All you have to do is read pages 145 and 146 of Charlie Gasparino’s book, titled The Sellout, for a concise account of Rubin’s role in leveraging up Citigroup. Rubin not only pushed for more risk-taking at Citigroup’s executive and board levels, but he also “was making the rounds of the various departments and talking to people about taking more risk.”
I’ve never been a big fan of trial by Congressional hearing. This one was handed over to the Financial Crisis Inquiry Commission, chaired by former California Treasurer Phil Angelides. California is the public sector version of Citigroup. Angelides was on the wrong side of the witness table, but we nonetheless got more than a glimpse of Rubin’s arrogance.
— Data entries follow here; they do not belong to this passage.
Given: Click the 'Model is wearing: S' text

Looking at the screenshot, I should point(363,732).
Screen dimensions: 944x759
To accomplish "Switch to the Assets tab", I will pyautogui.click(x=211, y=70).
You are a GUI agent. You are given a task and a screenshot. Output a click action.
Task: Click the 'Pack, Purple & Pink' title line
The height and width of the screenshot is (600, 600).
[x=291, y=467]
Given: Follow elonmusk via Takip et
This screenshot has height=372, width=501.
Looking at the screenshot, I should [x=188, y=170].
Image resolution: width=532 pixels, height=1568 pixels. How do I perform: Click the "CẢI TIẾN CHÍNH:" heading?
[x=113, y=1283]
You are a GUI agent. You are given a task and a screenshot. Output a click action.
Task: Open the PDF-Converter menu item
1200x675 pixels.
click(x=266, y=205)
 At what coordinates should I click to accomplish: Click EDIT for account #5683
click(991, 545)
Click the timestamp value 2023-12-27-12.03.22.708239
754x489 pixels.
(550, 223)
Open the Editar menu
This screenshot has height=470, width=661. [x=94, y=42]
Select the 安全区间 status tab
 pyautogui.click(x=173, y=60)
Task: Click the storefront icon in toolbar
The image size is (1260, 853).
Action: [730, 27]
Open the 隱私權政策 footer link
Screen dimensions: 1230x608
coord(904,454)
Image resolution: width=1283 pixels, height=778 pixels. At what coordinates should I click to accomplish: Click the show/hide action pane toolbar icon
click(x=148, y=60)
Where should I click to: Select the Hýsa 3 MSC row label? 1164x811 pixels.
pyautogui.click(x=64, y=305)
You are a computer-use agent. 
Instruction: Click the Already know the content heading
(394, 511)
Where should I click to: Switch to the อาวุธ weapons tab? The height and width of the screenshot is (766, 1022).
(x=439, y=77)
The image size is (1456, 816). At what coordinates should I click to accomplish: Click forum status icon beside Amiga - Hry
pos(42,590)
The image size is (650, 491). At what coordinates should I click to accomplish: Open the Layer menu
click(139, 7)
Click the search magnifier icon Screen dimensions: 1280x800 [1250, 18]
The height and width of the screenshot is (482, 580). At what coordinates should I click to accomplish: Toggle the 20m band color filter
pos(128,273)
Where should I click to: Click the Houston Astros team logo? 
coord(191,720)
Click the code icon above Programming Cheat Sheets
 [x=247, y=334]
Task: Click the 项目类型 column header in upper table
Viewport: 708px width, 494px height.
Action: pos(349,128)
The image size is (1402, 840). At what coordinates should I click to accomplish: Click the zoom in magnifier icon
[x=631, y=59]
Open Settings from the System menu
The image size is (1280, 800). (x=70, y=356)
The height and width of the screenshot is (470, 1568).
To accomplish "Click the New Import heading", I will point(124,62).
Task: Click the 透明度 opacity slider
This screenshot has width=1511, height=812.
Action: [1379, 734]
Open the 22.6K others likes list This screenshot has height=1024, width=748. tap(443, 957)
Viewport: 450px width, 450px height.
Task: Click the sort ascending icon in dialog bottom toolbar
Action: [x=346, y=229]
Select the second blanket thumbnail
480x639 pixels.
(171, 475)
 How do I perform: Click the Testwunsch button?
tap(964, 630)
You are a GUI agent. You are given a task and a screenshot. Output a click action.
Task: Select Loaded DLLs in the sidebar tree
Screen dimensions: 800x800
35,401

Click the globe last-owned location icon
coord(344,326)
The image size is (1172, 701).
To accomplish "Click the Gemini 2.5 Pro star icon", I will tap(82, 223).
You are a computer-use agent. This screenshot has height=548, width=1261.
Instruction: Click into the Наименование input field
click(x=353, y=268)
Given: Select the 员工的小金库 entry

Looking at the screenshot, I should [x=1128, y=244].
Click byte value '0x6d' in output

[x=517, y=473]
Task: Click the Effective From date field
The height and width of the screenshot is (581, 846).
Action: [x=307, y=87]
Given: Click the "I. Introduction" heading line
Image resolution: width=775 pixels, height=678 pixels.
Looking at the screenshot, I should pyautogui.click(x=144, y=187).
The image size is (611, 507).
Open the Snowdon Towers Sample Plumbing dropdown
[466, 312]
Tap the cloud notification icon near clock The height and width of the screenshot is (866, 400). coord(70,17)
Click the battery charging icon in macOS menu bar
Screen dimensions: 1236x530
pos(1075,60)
The Wall Street Journal reports today that the big banks like Citigroup, Goldman Sachs, JPMorgan Chase, and Bank of America been masking their debt and leverage levels in end-of-quarter reports to the Fed. They have been temporarily lowering their debt used to trade securities right before the reporting deadline. For the last five quarters, it’s meant an average reduction of 42%.
There is nothing unusual about financial institutions making things look better at the end of the quarter. Mutual funds do it all the time. But this is different. It was excessive leverage that nearly brought down the whole financial system.
Banks are on such thin ice with the public anyway, they are ill advised to play games with these disclosures. Jamie Dimon can’t whine about the bankers being demonized while JPMorgan is engaged in these practices.
Yes, this may be legal, but there is such a thing as good faith. These disclosures have a purpose. They are to allow regulators and the investing public to know how much these banks are leveraged up. In the current atmosphere, citing the fine print — that debt levels may fluctuate — is not going to cut it.
Hiding leverage now may be even worse than prior to the meltdown. Banks are now playing with taxpayer money. It’s not just TARP. Its also TALF, near-zero interest rates, extension of FDIC insurance, and worst of all, Timothy Geithner’s Public-Private Investment Program.
Goldman Sachs is now a commercial bank, but it makes most of it money by trading. Yet it enjoys all the protections and guarantees of a bank. I think most people want banks to operate more like banks, to take in deposits and lend out money.
That’s unlikely as long as someone like Robert Rubin can walk away scot-free from the Citigroup disaster. According to the New York Times, Rubin received $126 million in cash and stock for his Citigroup “service.”